Last evening my hubbie and I had a fantastic time at what might be the best haunted attraction in the Louisville area, The Baxter Avenue Morgue.
What sets the Morgue apart from its competitors is how it creates a fascinating sensory experience. The detail work in the props appears to be (at least to this untrained eye) top-notch. The ground changes during part of the tour (going from solid floor to crumbled cement). There was a weirdness about the place that I found satisfying.
The actors in the house gave their all. Some rendered more convincing performances than others; but all of them put their heart (or spleen, or whatever other organs hadn’t yet decayed) into it.

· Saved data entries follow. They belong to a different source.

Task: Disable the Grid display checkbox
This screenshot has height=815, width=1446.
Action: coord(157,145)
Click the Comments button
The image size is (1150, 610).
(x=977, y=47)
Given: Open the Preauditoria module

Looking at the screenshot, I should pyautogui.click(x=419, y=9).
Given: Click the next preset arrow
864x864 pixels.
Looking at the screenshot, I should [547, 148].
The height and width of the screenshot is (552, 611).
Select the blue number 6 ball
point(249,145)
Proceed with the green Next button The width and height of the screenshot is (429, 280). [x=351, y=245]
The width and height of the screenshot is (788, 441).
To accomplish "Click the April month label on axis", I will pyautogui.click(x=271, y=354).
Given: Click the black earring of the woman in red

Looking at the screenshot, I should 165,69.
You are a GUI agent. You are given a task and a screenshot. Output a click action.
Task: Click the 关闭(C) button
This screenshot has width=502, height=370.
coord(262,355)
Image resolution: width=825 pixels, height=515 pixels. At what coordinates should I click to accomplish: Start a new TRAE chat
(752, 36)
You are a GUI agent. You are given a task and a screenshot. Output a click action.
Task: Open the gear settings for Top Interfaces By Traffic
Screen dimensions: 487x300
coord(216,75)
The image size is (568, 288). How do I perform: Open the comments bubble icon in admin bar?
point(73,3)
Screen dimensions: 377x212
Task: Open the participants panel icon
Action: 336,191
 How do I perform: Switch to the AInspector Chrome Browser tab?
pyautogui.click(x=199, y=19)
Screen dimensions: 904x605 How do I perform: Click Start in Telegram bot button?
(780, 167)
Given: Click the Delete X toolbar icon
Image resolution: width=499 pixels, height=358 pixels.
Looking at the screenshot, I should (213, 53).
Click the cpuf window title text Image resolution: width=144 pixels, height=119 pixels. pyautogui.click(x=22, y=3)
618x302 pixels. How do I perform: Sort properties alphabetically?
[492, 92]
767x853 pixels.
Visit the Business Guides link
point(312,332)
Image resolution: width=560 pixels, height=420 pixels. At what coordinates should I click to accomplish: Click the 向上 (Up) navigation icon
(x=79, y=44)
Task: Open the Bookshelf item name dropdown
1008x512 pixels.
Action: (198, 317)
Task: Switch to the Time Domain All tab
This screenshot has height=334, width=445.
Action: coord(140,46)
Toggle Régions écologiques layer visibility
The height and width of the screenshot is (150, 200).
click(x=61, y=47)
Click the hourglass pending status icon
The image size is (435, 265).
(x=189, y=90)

The only problem is that I saw almost all the scares coming.
Authors are trained to think like Chekhov (that’s Anton, the writer; not the Enterprise navigator, Pavel); who said: “If in the first act you have hung a pistol on the wall, then in the following one it should be fired.”
Translated to Haunted Attractions; that means that if you have a row of coffins in a crypt, you know that, at some point something will jump out of one.
Also, I grew up in a dysfunctional family where people much larger than me were constantly running up and screaming in my ear. So (as an adult, and a taller-than-average one, at that) having high school and college kids (generally much smaller than me) run up and scream in my ear doesn’t make much of an impression.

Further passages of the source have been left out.